During these turbulent times many people have been transferred from their regular work space into home office and for many that wasn’t as easy peasy and yeah! as it might sound.
Kudos and respect to everyone, who has a whole family including children (that don’t go to kindergarten or school right now) around them and still manages to get home office done!
Frankly, I have no effing idea how you do it, but if you have tipps and tricks and advice to share, please leave them in the comments, I bet your way of dealing with this struggle and still staying sane might be beneficial for some readers here.
I heard from friends that the first three to four day up to a week were troublesome for them, so the first days they basically only worked half days as the rest was used to figure out to combine private and professional life in one and the same environment.

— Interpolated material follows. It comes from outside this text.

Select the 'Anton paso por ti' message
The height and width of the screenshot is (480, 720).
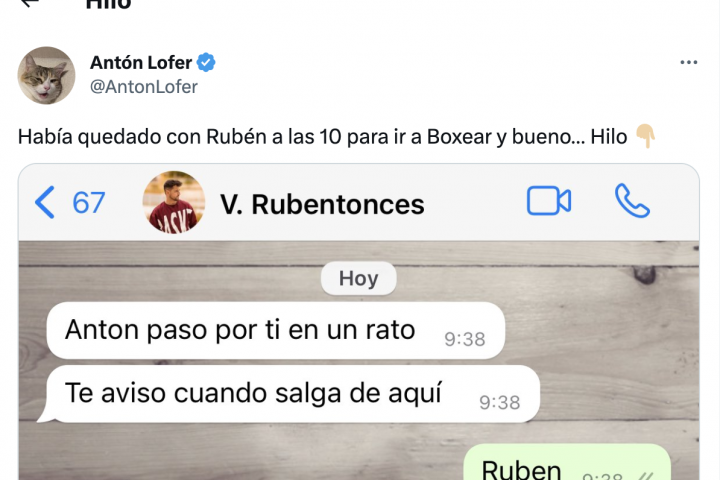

And I do understand that it’s a tricky thing, especially if you’re someone craving and now really missing that 9 to 5 structure.
To be honest, I’m not one of them, but I do understand that you struggle.
So, I have some tipps I’d like to share with you, especially if you really miss your daily 9 to 5.
Some I read, some I heard from friends, some are based on my own experience and common sense.
To be fair, I haven’t perfected or perfectly optimised my home office work schedule in detail, although most of my work is done from home, except for courses and workshops. But we are all students of life and we’re all learning and will keep on doing so. So why not learn and grow together?
It’s more fun, I guess.
Well, here we go:
#1 SPACE
If anyhow possible, try to establish a designated work space!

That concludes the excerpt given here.